START Records to process
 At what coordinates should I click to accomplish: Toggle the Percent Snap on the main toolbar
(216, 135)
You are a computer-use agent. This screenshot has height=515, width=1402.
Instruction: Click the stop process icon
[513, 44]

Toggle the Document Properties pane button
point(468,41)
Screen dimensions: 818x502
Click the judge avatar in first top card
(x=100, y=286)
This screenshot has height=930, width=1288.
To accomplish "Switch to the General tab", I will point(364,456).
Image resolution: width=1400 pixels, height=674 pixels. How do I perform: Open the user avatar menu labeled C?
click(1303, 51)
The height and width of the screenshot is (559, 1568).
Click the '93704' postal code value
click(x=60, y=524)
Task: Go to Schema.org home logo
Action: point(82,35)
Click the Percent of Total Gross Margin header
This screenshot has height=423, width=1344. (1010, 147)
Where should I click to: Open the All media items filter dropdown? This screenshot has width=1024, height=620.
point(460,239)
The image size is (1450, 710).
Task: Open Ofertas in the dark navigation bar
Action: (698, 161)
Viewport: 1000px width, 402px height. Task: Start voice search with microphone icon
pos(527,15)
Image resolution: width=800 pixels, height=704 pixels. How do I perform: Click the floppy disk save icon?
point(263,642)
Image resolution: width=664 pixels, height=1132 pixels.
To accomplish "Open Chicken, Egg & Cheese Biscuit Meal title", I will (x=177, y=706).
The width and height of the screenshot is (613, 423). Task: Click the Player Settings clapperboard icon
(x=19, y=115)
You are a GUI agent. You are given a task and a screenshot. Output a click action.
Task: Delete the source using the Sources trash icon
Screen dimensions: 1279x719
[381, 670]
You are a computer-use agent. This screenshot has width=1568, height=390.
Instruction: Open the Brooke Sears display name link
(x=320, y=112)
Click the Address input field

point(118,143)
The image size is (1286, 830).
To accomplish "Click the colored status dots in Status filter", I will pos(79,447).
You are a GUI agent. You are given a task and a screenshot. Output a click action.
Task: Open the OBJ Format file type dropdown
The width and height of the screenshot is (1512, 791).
END Records to process
**Set exercise:**
From the records above, pull out every line that contains the word "point".

**Correct output:**
point(468,41)
To accomplish "Switch to the General tab", I will point(364,456).
Action: point(82,35)
point(460,239)
point(263,642)
point(118,143)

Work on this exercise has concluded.